_TASK OBJECTIVE_. All lines in the data bearing the string "agent" should be identified and copied.

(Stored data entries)
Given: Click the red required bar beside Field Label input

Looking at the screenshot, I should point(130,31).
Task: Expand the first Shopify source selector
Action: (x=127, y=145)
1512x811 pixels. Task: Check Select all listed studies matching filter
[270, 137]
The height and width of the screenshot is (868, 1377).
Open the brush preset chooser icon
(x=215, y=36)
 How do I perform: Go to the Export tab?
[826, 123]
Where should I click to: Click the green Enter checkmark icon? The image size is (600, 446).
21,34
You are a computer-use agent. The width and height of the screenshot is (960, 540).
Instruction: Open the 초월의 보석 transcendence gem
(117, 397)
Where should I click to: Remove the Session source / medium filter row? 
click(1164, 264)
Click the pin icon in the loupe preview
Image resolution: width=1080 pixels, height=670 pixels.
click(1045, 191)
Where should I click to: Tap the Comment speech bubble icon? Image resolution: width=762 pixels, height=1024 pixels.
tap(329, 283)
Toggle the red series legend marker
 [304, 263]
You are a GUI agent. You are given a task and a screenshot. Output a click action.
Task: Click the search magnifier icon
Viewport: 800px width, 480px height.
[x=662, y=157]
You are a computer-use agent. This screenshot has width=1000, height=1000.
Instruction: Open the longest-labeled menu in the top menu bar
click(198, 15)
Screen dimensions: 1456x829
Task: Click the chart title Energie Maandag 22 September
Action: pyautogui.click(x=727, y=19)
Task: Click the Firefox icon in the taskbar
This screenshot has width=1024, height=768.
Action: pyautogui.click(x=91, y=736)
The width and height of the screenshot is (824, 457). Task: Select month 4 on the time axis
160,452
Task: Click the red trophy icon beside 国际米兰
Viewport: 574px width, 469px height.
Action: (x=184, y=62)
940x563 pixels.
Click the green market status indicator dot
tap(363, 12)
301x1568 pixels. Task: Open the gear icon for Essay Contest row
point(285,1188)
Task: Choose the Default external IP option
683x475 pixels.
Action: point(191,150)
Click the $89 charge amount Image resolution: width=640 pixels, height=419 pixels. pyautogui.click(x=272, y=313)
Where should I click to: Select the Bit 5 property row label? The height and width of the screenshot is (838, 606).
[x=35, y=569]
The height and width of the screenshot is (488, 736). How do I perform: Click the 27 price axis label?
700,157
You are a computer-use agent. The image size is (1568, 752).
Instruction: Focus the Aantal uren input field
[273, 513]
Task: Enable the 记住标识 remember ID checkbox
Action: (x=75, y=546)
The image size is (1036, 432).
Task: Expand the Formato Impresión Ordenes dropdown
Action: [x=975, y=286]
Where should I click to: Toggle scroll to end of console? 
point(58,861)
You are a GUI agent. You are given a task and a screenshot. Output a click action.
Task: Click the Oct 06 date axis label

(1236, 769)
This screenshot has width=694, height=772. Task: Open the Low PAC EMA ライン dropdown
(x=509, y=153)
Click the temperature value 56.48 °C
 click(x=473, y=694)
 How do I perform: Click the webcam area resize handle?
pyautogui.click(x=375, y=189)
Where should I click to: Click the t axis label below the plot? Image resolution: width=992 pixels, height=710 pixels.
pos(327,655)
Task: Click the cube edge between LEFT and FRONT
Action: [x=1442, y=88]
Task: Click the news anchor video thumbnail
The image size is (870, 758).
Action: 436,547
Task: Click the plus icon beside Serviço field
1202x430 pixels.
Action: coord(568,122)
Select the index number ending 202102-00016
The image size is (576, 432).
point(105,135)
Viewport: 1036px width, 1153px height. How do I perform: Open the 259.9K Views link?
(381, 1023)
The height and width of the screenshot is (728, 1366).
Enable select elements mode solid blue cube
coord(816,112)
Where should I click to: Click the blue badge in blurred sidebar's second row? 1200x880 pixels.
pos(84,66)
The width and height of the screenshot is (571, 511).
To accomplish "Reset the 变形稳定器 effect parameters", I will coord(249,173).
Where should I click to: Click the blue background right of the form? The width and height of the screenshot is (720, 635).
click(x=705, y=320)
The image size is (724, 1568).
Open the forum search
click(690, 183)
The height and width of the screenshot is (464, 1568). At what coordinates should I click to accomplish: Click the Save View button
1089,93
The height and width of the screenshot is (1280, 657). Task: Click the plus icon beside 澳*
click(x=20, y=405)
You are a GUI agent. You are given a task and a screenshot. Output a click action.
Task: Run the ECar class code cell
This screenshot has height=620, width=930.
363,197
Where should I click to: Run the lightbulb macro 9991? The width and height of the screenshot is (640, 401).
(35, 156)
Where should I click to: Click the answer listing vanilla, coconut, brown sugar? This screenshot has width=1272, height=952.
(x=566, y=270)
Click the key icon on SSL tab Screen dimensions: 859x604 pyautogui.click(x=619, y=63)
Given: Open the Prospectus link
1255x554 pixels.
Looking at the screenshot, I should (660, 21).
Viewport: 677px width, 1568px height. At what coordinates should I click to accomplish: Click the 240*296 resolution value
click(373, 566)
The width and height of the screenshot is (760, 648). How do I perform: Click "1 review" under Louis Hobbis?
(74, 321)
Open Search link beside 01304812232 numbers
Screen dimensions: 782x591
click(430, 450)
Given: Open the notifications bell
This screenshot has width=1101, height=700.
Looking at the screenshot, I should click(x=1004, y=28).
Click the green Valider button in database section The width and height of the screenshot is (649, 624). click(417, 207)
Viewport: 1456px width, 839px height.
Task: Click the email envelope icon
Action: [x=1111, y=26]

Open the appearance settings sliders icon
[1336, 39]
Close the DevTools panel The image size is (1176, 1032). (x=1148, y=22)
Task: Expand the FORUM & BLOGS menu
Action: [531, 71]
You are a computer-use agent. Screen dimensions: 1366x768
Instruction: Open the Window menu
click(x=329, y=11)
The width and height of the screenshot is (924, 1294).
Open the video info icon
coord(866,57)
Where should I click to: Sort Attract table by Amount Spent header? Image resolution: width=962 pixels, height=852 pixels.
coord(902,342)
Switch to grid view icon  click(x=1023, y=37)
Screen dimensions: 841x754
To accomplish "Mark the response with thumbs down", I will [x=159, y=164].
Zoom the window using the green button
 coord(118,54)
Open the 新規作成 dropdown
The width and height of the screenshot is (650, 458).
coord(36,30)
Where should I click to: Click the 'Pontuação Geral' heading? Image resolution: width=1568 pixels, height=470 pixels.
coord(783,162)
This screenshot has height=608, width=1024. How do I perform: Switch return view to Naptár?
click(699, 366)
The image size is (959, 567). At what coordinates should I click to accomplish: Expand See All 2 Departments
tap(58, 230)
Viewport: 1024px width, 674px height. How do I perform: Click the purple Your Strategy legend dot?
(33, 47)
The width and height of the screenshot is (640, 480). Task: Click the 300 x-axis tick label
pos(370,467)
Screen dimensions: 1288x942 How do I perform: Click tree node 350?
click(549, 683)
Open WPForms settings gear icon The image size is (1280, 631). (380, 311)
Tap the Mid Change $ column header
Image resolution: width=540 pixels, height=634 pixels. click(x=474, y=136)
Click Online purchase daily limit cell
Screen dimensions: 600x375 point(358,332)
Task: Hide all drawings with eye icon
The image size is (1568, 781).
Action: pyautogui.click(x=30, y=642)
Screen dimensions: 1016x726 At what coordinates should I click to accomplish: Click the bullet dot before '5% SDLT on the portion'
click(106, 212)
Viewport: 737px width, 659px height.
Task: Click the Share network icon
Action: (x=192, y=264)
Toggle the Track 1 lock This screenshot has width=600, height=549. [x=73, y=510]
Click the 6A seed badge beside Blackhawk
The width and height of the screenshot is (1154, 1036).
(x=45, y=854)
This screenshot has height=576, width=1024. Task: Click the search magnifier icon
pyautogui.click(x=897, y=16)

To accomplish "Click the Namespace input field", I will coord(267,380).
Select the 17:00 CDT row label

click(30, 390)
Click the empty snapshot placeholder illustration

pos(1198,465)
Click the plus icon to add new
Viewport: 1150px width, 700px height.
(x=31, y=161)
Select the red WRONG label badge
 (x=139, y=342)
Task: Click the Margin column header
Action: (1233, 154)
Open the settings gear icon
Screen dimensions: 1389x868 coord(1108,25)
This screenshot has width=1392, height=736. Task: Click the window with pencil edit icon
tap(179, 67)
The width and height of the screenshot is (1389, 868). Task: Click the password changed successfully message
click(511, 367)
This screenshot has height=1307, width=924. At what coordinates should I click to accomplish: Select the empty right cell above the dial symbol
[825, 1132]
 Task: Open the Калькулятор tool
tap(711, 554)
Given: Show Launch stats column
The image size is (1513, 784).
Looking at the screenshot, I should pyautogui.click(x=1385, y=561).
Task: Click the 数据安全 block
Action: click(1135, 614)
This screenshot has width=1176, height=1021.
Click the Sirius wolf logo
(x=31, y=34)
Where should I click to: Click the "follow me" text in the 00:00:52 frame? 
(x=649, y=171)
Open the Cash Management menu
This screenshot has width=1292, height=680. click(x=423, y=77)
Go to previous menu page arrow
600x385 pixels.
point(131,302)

_SOLUTION TO THIS EXERCISE_.
You are a computer-use agent. The width and height of the screenshot is (960, 540).
You are a GUI agent. You are given a task and a screenshot. Output a click action.
You are a computer-use agent. This screenshot has width=1000, height=1000.
You are a computer-use agent. The image size is (1568, 752).
You are a GUI agent. You are given a task and a screenshot. Output a click action.
You are a GUI agent. You are given a task and a screenshot. Output a click action.
You are a computer-use agent. Screen dimensions: 1366x768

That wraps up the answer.